▸ **About this task**
Would you write out the lines below exactly, from the one containing "You are a computer-use" to the very last, but without the pictures?

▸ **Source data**

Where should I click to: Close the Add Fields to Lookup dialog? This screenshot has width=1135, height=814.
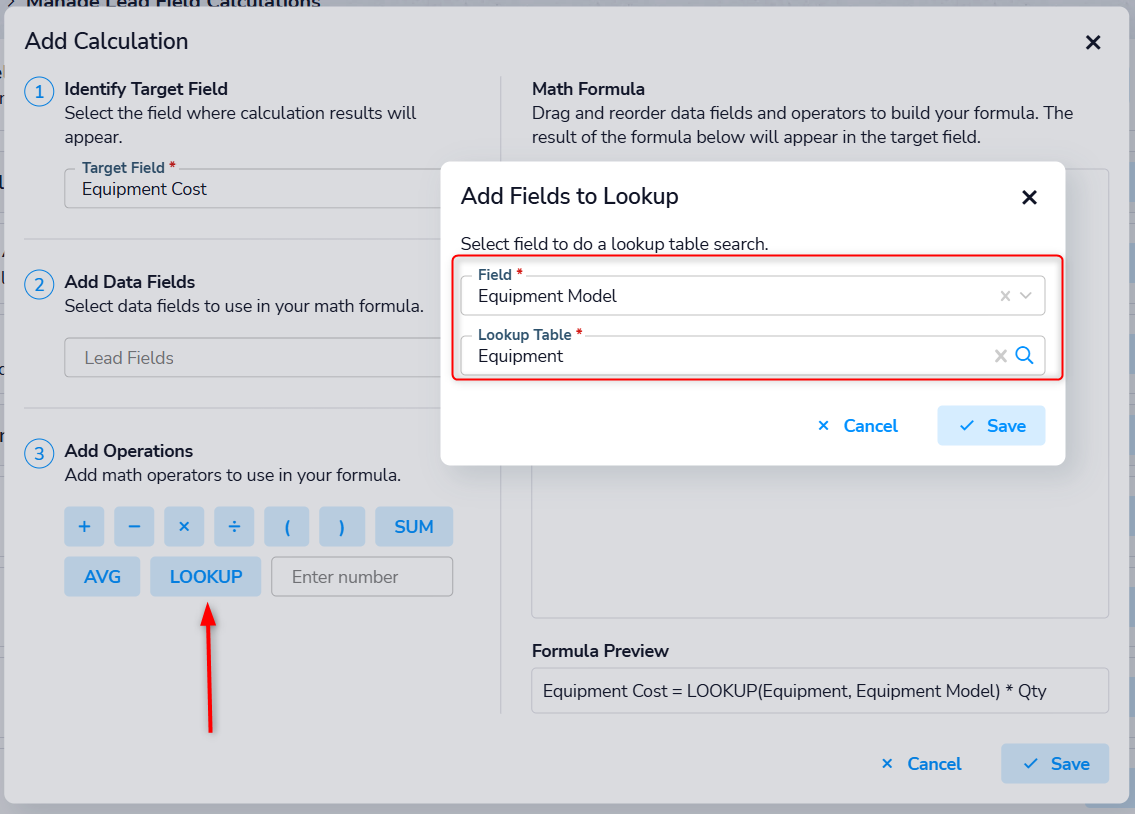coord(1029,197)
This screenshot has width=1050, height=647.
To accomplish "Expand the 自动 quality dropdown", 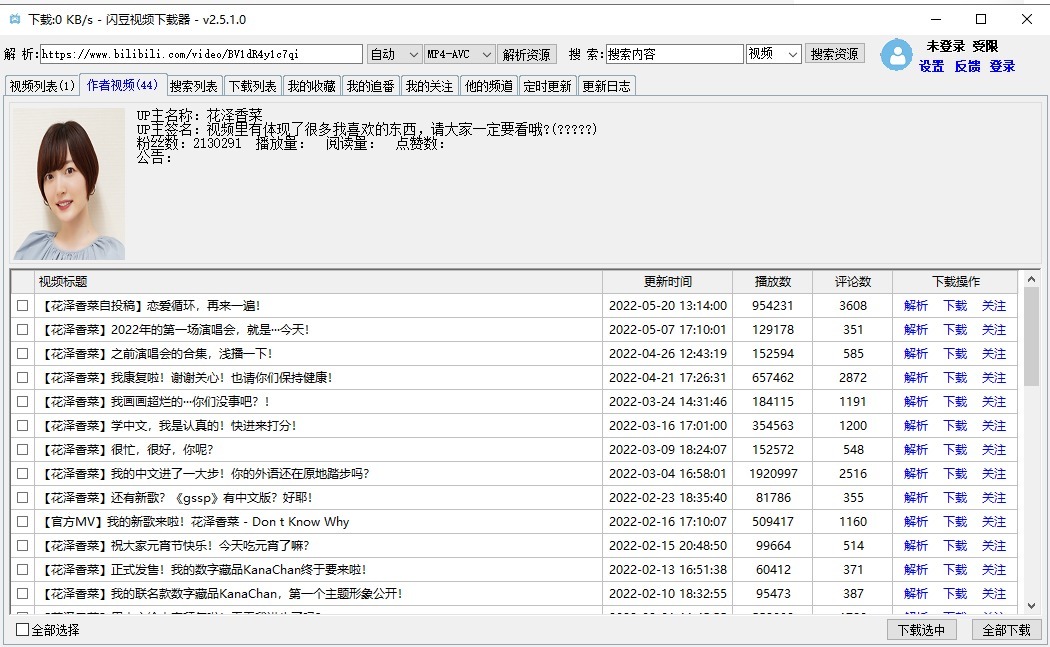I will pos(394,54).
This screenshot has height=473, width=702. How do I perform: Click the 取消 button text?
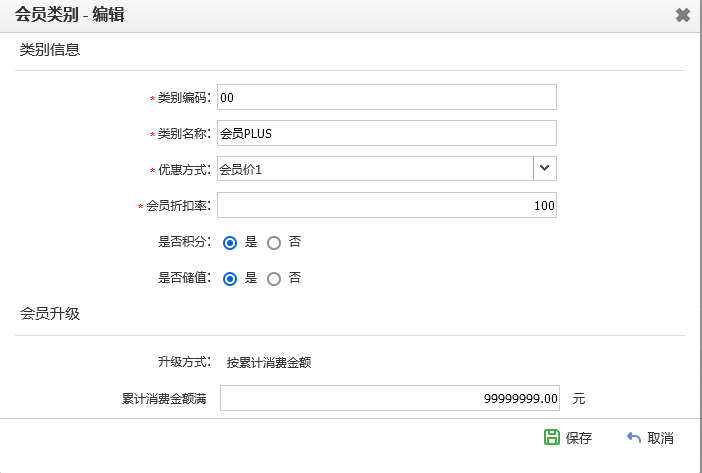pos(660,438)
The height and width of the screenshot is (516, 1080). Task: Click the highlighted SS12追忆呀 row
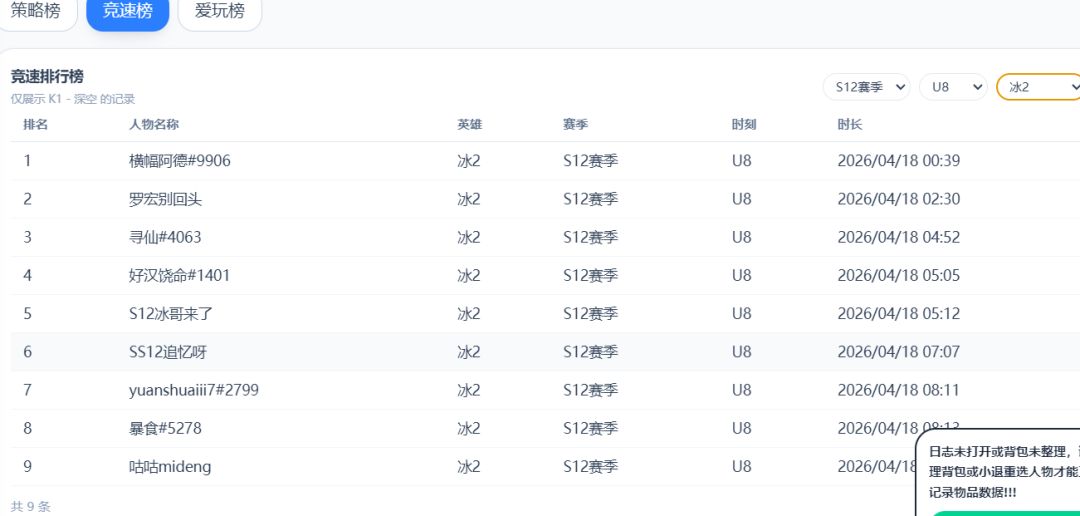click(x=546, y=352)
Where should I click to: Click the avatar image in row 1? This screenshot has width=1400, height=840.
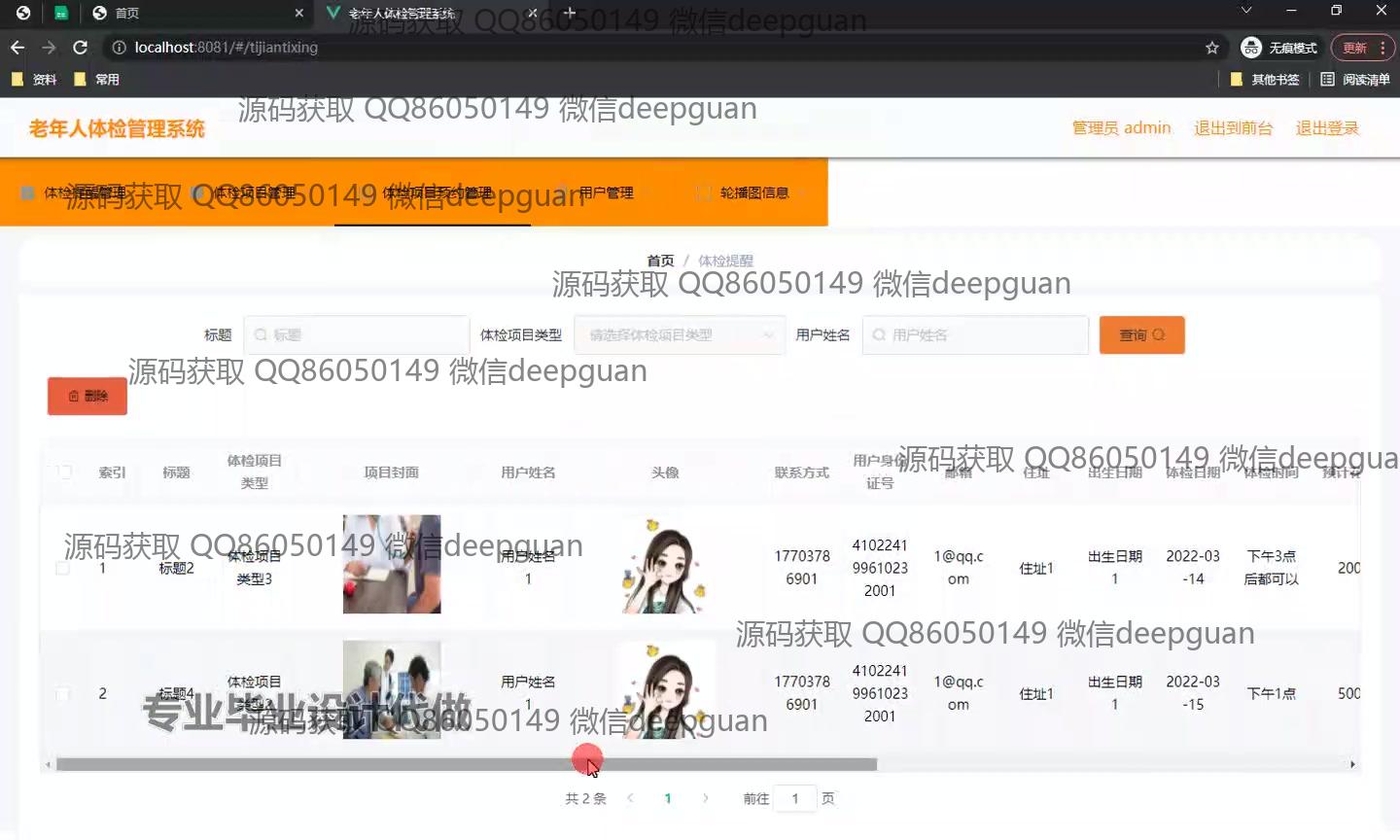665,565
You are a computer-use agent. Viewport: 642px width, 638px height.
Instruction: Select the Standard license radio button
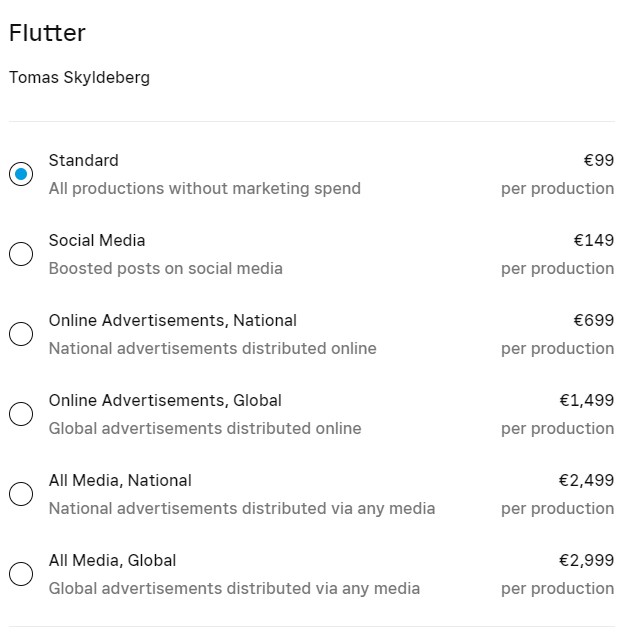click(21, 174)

▸ **Exercise solution**
You are a computer-use agent. Viewport: 642px width, 638px height.
Instruction: Select the Standard license radio button
click(21, 174)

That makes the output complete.